__Work to complete__. Each record that follows is to be reproduced verbatim.

__Dataset extract__.
+ + +

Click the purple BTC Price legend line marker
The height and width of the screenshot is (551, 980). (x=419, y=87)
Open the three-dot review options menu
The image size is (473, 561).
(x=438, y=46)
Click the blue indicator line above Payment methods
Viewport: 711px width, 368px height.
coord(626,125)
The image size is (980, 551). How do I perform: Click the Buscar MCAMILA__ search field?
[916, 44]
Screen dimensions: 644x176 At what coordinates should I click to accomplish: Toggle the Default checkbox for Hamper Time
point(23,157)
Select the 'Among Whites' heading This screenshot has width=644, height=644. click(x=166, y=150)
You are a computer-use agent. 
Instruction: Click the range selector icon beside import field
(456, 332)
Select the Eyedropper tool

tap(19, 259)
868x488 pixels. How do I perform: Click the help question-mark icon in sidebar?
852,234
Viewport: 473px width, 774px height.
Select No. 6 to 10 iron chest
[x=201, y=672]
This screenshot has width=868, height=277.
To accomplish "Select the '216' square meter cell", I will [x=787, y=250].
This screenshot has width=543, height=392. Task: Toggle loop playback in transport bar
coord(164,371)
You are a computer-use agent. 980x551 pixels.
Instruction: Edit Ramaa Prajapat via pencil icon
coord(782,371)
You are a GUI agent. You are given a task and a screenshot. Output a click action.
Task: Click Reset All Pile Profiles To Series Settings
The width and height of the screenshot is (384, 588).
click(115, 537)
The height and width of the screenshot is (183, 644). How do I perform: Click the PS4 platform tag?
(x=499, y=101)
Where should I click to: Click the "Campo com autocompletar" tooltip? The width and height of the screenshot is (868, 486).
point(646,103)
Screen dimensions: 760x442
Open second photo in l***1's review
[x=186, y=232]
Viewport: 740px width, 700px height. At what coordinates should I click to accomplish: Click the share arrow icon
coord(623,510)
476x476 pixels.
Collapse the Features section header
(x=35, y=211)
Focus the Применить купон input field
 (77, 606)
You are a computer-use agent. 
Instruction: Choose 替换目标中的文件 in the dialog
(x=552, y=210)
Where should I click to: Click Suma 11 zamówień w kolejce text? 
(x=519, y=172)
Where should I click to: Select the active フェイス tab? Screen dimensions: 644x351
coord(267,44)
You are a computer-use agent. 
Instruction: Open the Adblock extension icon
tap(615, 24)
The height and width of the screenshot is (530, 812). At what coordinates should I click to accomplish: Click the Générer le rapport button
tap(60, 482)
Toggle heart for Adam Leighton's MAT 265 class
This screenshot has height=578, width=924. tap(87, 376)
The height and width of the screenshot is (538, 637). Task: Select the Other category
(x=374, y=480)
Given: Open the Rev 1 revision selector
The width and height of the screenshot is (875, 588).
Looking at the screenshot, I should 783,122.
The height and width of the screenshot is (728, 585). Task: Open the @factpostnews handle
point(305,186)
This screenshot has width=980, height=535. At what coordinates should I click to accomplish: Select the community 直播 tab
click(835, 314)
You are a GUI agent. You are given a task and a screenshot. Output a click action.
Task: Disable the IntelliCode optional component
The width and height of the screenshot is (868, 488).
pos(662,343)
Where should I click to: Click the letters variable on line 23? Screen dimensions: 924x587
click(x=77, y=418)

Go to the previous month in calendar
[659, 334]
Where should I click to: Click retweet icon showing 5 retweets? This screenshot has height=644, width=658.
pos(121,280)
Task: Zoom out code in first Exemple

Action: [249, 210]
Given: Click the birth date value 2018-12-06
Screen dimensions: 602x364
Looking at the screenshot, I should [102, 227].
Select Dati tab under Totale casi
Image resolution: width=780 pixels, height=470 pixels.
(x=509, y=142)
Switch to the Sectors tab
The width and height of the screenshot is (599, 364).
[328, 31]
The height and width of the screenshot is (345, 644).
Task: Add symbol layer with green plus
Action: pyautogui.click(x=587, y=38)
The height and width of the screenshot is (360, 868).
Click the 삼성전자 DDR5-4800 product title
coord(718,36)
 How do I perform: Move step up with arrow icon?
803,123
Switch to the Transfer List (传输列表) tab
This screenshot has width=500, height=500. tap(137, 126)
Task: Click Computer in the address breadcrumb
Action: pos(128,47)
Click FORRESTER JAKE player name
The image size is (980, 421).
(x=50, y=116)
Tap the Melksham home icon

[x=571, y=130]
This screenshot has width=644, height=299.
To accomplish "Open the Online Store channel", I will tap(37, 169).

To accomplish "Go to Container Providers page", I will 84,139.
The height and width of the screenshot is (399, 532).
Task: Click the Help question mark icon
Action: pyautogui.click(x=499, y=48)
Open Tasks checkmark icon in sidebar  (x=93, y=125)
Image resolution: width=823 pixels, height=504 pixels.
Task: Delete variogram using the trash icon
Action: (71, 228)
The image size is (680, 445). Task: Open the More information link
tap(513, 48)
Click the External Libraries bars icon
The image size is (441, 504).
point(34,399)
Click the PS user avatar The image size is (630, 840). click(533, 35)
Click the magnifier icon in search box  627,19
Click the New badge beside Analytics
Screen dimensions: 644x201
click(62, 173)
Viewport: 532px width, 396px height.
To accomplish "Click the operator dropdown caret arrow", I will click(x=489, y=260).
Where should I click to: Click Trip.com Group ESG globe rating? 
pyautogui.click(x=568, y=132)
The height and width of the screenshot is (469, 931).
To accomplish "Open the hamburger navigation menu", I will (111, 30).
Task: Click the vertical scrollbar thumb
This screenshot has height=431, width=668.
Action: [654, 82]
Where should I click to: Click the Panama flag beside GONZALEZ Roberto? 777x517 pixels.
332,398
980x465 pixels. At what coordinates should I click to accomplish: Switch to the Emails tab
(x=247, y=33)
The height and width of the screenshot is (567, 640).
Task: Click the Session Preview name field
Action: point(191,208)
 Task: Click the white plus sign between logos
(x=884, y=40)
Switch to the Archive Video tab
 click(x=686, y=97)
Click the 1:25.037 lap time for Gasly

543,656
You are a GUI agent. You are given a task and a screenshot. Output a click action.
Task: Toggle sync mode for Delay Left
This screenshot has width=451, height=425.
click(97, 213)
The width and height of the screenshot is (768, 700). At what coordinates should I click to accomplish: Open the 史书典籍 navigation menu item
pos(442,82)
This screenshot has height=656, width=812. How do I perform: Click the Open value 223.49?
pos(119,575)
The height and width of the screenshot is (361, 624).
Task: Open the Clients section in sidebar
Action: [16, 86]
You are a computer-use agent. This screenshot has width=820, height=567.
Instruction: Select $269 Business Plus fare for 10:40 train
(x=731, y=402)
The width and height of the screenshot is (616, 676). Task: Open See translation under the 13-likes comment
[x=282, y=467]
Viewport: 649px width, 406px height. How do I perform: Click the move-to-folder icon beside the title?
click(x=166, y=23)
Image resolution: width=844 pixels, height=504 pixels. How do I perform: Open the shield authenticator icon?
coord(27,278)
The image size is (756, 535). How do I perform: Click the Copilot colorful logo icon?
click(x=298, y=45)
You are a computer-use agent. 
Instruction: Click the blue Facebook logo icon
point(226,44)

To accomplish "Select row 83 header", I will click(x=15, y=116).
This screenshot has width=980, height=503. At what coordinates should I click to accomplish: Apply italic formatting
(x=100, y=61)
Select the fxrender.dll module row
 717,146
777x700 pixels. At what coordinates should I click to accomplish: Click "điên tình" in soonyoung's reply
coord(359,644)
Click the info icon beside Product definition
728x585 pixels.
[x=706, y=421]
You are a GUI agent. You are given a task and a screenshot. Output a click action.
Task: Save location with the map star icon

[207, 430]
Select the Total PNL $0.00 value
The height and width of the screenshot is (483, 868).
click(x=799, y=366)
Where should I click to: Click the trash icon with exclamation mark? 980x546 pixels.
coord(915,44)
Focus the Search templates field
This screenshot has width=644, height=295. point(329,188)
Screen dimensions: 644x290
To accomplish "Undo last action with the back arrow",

+ + +

__Answer space__.
Click the purple BTC Price legend line marker
The height and width of the screenshot is (551, 980). (x=419, y=87)
Open the three-dot review options menu
The image size is (473, 561).
(x=438, y=46)
Click the blue indicator line above Payment methods
Viewport: 711px width, 368px height.
coord(626,125)
The image size is (980, 551). How do I perform: Click the Buscar MCAMILA__ search field?
[916, 44]
Screen dimensions: 644x176 At what coordinates should I click to accomplish: Toggle the Default checkbox for Hamper Time
point(23,157)
Select the 'Among Whites' heading This screenshot has width=644, height=644. click(x=166, y=150)
You are a computer-use agent. 
Instruction: Click the range selector icon beside import field
(456, 332)
Select the Eyedropper tool

tap(19, 259)
868x488 pixels. How do I perform: Click the help question-mark icon in sidebar?
852,234
Viewport: 473px width, 774px height.
Select No. 6 to 10 iron chest
[x=201, y=672]
This screenshot has width=868, height=277.
To accomplish "Select the '216' square meter cell", I will [x=787, y=250].
This screenshot has width=543, height=392. Task: Toggle loop playback in transport bar
coord(164,371)
You are a computer-use agent. 980x551 pixels.
Instruction: Edit Ramaa Prajapat via pencil icon
coord(782,371)
You are a GUI agent. You are given a task and a screenshot. Output a click action.
Task: Click Reset All Pile Profiles To Series Settings
The width and height of the screenshot is (384, 588).
click(115, 537)
The height and width of the screenshot is (183, 644). How do I perform: Click the PS4 platform tag?
(x=499, y=101)
Where should I click to: Click the "Campo com autocompletar" tooltip? The width and height of the screenshot is (868, 486).
point(646,103)
Screen dimensions: 760x442
Open second photo in l***1's review
[x=186, y=232]
Viewport: 740px width, 700px height. At what coordinates should I click to accomplish: Click the share arrow icon
coord(623,510)
476x476 pixels.
Collapse the Features section header
(x=35, y=211)
Focus the Применить купон input field
 (77, 606)
You are a computer-use agent. 
Instruction: Choose 替换目标中的文件 in the dialog
(x=552, y=210)
Where should I click to: Click Suma 11 zamówień w kolejce text? 
(x=519, y=172)
Where should I click to: Select the active フェイス tab? Screen dimensions: 644x351
coord(267,44)
You are a computer-use agent. 
Instruction: Open the Adblock extension icon
tap(615, 24)
The height and width of the screenshot is (530, 812). At what coordinates should I click to accomplish: Click the Générer le rapport button
tap(60, 482)
Toggle heart for Adam Leighton's MAT 265 class
This screenshot has height=578, width=924. tap(87, 376)
The height and width of the screenshot is (538, 637). Task: Select the Other category
(x=374, y=480)
Given: Open the Rev 1 revision selector
The width and height of the screenshot is (875, 588).
Looking at the screenshot, I should 783,122.
The height and width of the screenshot is (728, 585). Task: Open the @factpostnews handle
point(305,186)
This screenshot has width=980, height=535. At what coordinates should I click to accomplish: Select the community 直播 tab
click(835, 314)
You are a GUI agent. You are given a task and a screenshot. Output a click action.
Task: Disable the IntelliCode optional component
The width and height of the screenshot is (868, 488).
pos(662,343)
Where should I click to: Click the letters variable on line 23? Screen dimensions: 924x587
click(x=77, y=418)

Go to the previous month in calendar
[659, 334]
Where should I click to: Click retweet icon showing 5 retweets? This screenshot has height=644, width=658.
pos(121,280)
Task: Zoom out code in first Exemple

Action: [249, 210]
Given: Click the birth date value 2018-12-06
Screen dimensions: 602x364
Looking at the screenshot, I should [102, 227].
Select Dati tab under Totale casi
Image resolution: width=780 pixels, height=470 pixels.
(x=509, y=142)
Switch to the Sectors tab
The width and height of the screenshot is (599, 364).
[328, 31]
The height and width of the screenshot is (345, 644).
Task: Add symbol layer with green plus
Action: pyautogui.click(x=587, y=38)
The height and width of the screenshot is (360, 868).
Click the 삼성전자 DDR5-4800 product title
coord(718,36)
 How do I perform: Move step up with arrow icon?
803,123
Switch to the Transfer List (传输列表) tab
This screenshot has width=500, height=500. tap(137, 126)
Task: Click Computer in the address breadcrumb
Action: pos(128,47)
Click FORRESTER JAKE player name
The image size is (980, 421).
(x=50, y=116)
Tap the Melksham home icon

[x=571, y=130]
This screenshot has width=644, height=299.
To accomplish "Open the Online Store channel", I will tap(37, 169).

To accomplish "Go to Container Providers page", I will 84,139.
The height and width of the screenshot is (399, 532).
Task: Click the Help question mark icon
Action: pyautogui.click(x=499, y=48)
Open Tasks checkmark icon in sidebar  (x=93, y=125)
Image resolution: width=823 pixels, height=504 pixels.
Task: Delete variogram using the trash icon
Action: (71, 228)
The image size is (680, 445). Task: Open the More information link
tap(513, 48)
Click the External Libraries bars icon
The image size is (441, 504).
point(34,399)
Click the PS user avatar The image size is (630, 840). click(533, 35)
Click the magnifier icon in search box  627,19
Click the New badge beside Analytics
Screen dimensions: 644x201
click(62, 173)
Viewport: 532px width, 396px height.
To accomplish "Click the operator dropdown caret arrow", I will click(x=489, y=260).
Where should I click to: Click Trip.com Group ESG globe rating? 
pyautogui.click(x=568, y=132)
The height and width of the screenshot is (469, 931).
To accomplish "Open the hamburger navigation menu", I will (111, 30).
Task: Click the vertical scrollbar thumb
This screenshot has height=431, width=668.
Action: [654, 82]
Where should I click to: Click the Panama flag beside GONZALEZ Roberto? 777x517 pixels.
332,398
980x465 pixels. At what coordinates should I click to accomplish: Switch to the Emails tab
(x=247, y=33)
The height and width of the screenshot is (567, 640).
Task: Click the Session Preview name field
Action: point(191,208)
 Task: Click the white plus sign between logos
(x=884, y=40)
Switch to the Archive Video tab
 click(x=686, y=97)
Click the 1:25.037 lap time for Gasly

543,656
You are a GUI agent. You are given a task and a screenshot. Output a click action.
Task: Toggle sync mode for Delay Left
This screenshot has width=451, height=425.
click(97, 213)
The width and height of the screenshot is (768, 700). At what coordinates should I click to accomplish: Open the 史书典籍 navigation menu item
pos(442,82)
This screenshot has height=656, width=812. How do I perform: Click the Open value 223.49?
pos(119,575)
The height and width of the screenshot is (361, 624).
Task: Open the Clients section in sidebar
Action: [16, 86]
You are a computer-use agent. This screenshot has width=820, height=567.
Instruction: Select $269 Business Plus fare for 10:40 train
(x=731, y=402)
The width and height of the screenshot is (616, 676). Task: Open See translation under the 13-likes comment
[x=282, y=467]
Viewport: 649px width, 406px height. How do I perform: Click the move-to-folder icon beside the title?
click(x=166, y=23)
Image resolution: width=844 pixels, height=504 pixels. How do I perform: Open the shield authenticator icon?
coord(27,278)
The image size is (756, 535). How do I perform: Click the Copilot colorful logo icon?
click(x=298, y=45)
You are a computer-use agent. 
Instruction: Click the blue Facebook logo icon
point(226,44)

To accomplish "Select row 83 header", I will click(x=15, y=116).
This screenshot has width=980, height=503. At what coordinates should I click to accomplish: Apply italic formatting
(x=100, y=61)
Select the fxrender.dll module row
 717,146
777x700 pixels. At what coordinates should I click to accomplish: Click "điên tình" in soonyoung's reply
coord(359,644)
Click the info icon beside Product definition
728x585 pixels.
[x=706, y=421]
You are a GUI agent. You are given a task and a screenshot. Output a click action.
Task: Save location with the map star icon

[207, 430]
Select the Total PNL $0.00 value
The height and width of the screenshot is (483, 868).
click(x=799, y=366)
Where should I click to: Click the trash icon with exclamation mark? 980x546 pixels.
coord(915,44)
Focus the Search templates field
This screenshot has width=644, height=295. point(329,188)
Screen dimensions: 644x290
To accomplish "Undo last action with the back arrow",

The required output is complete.